Pixel coordinate grounding data
"""

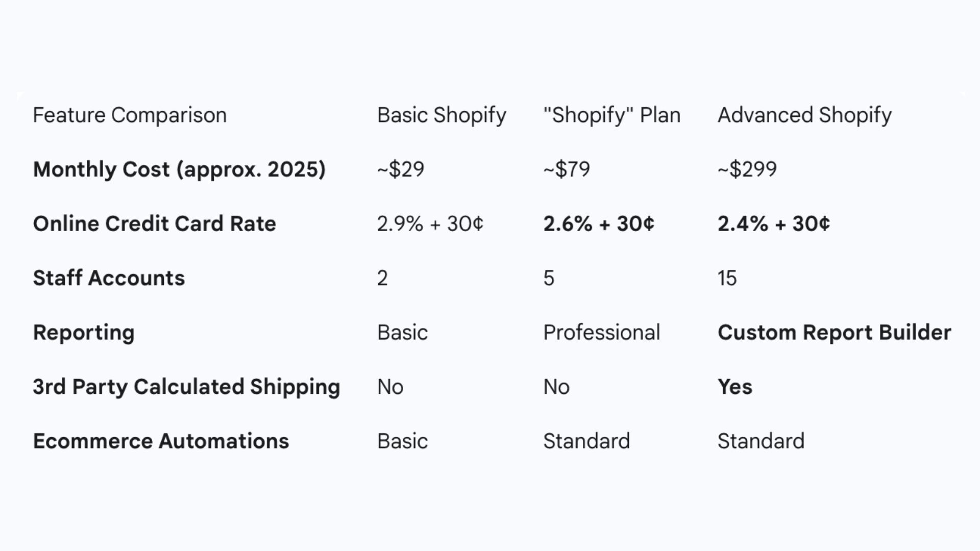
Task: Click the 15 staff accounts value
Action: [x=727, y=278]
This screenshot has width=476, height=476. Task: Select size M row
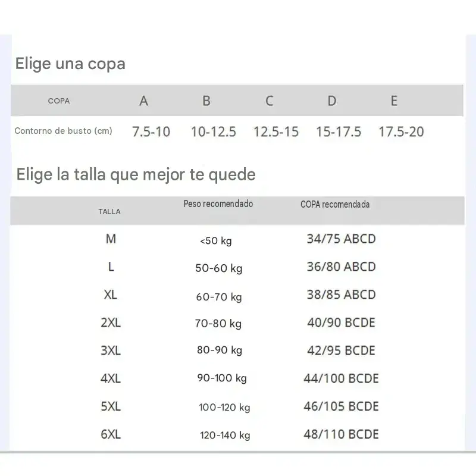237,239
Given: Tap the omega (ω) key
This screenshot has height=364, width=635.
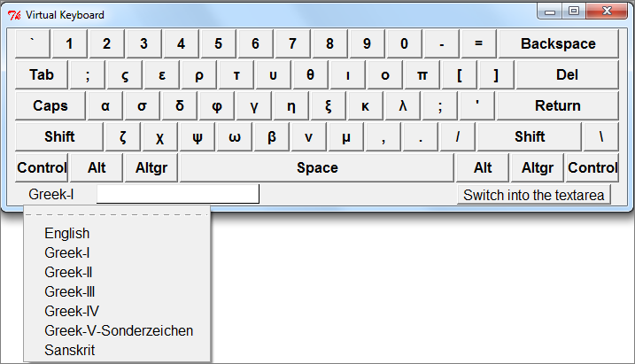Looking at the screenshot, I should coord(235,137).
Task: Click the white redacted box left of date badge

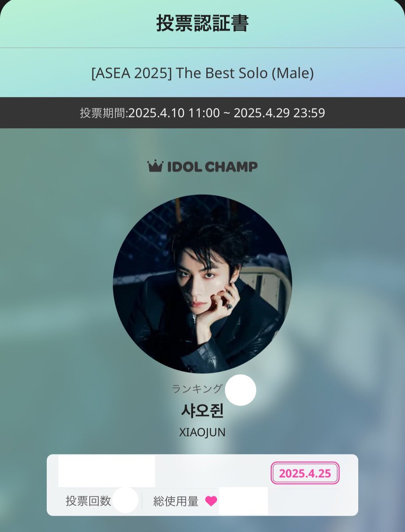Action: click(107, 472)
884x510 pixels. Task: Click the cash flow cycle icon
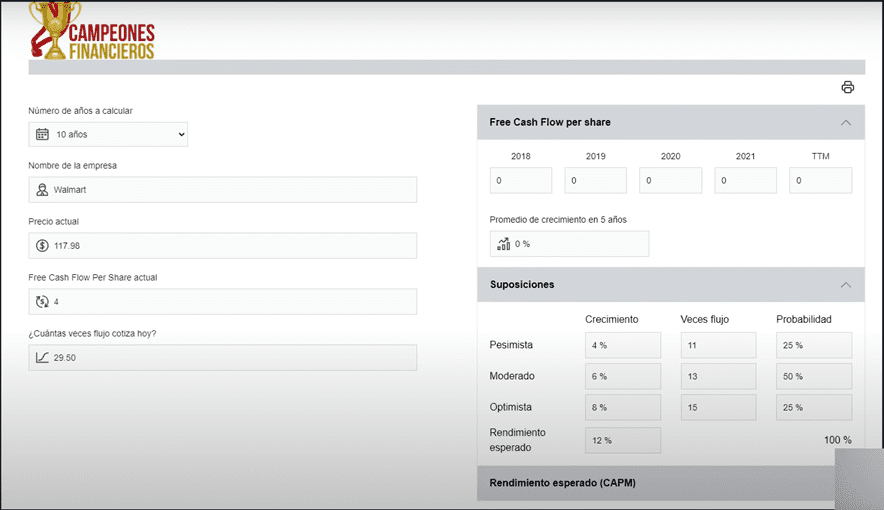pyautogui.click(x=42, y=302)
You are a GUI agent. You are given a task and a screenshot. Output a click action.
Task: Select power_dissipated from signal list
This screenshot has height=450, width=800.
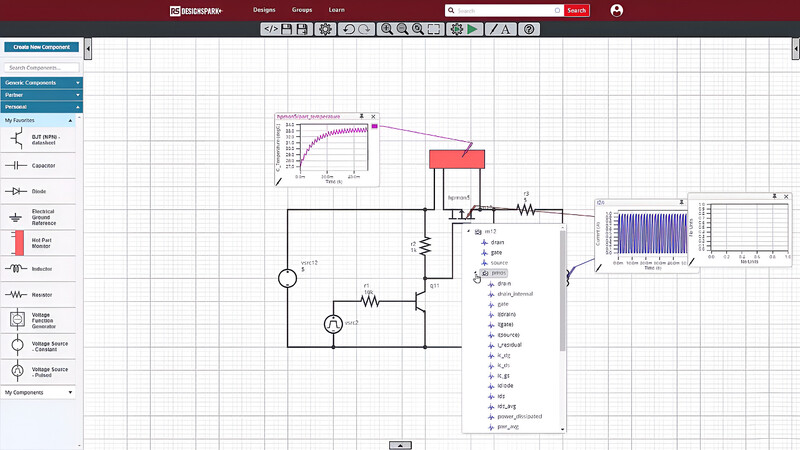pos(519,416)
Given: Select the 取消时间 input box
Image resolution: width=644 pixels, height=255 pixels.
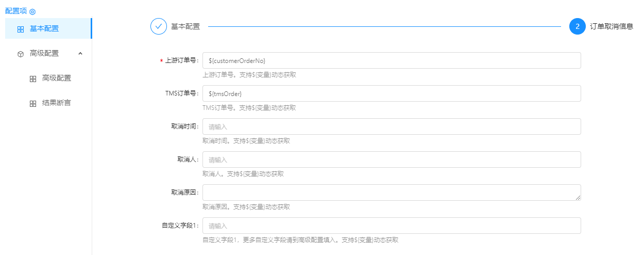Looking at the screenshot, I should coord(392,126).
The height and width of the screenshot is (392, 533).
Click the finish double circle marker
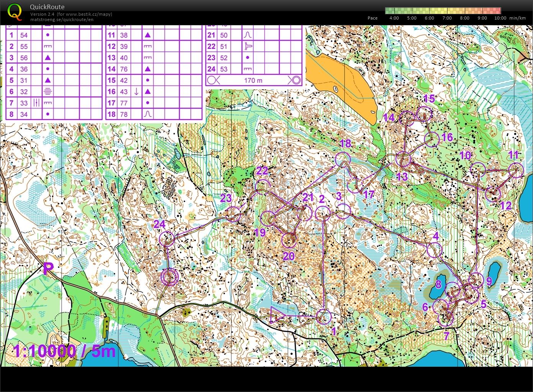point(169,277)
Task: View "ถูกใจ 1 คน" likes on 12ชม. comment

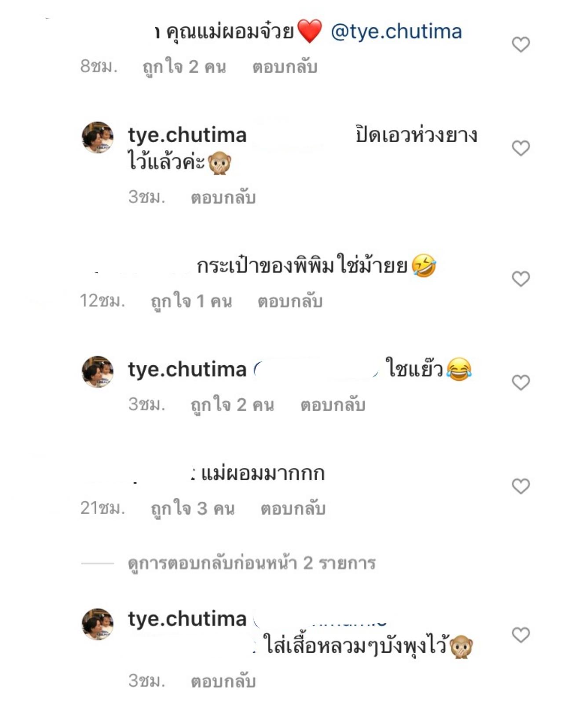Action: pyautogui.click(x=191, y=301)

"""
"""

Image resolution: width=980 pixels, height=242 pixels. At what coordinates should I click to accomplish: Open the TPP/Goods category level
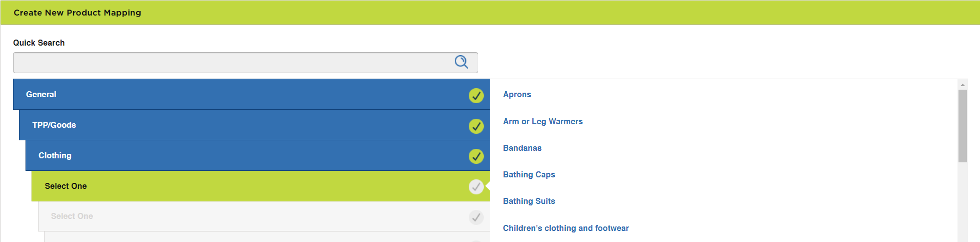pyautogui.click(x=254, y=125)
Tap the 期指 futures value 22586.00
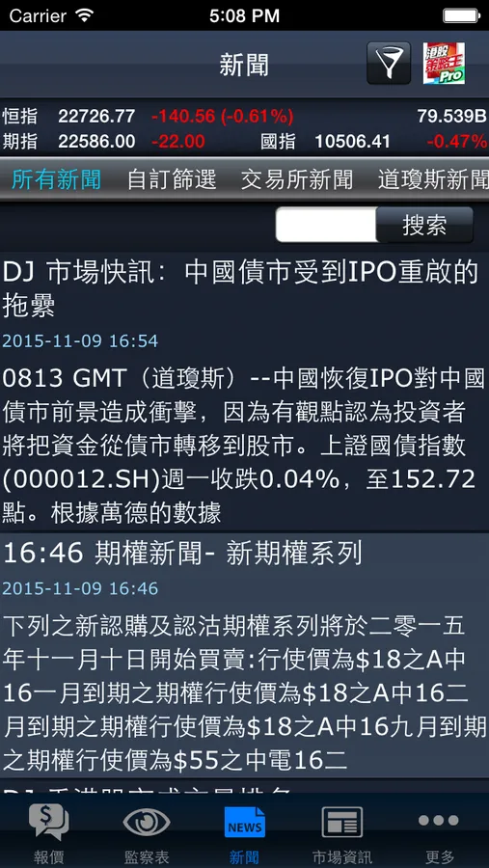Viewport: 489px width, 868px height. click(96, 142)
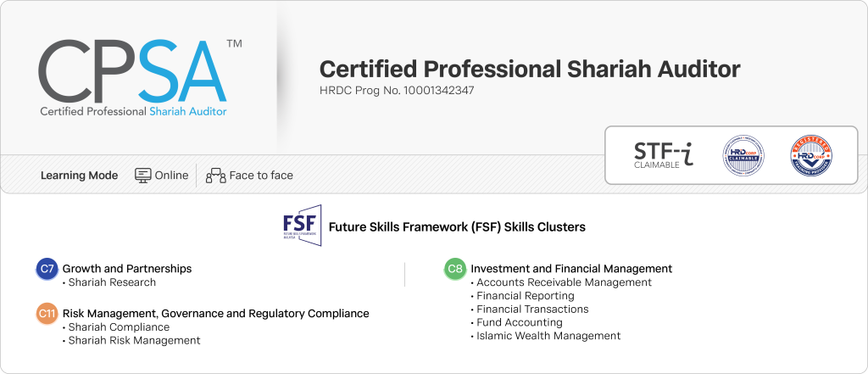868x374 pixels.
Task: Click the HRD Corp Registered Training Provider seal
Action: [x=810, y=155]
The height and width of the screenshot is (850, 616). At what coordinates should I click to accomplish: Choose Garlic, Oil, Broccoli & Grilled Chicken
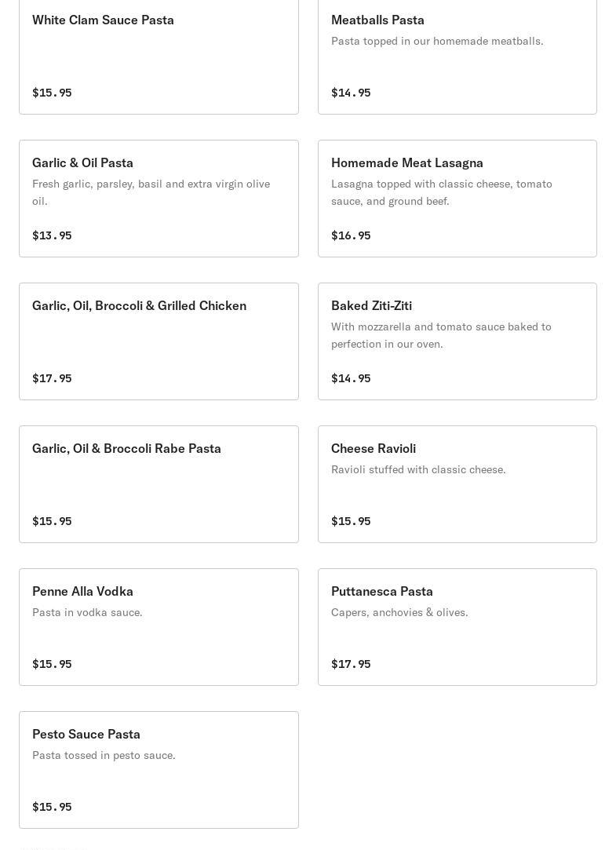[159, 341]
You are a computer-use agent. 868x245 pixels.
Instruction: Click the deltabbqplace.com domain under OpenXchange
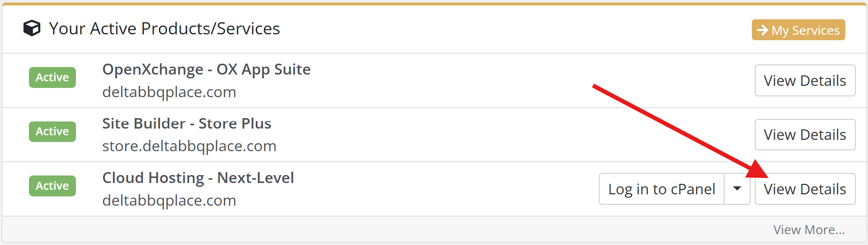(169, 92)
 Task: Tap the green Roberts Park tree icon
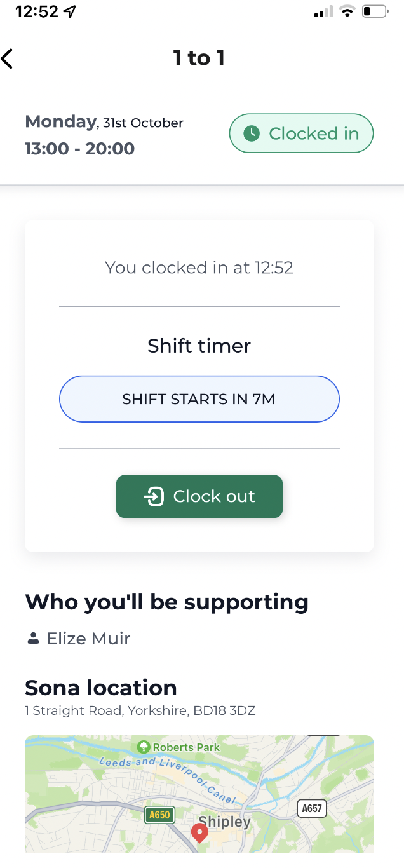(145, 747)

"""
"""

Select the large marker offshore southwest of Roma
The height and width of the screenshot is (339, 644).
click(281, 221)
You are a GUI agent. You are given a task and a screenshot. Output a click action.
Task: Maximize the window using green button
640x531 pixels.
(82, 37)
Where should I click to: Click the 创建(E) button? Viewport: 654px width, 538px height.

"""

Look above for the line holding "640x531 pixels.", then set down exactly that line and every line after it up to and including the line holding "Where should I", with nothing else.

640x531 pixels.
(82, 37)
Where should I click to: Click the 创建(E) button? Viewport: 654px width, 538px height.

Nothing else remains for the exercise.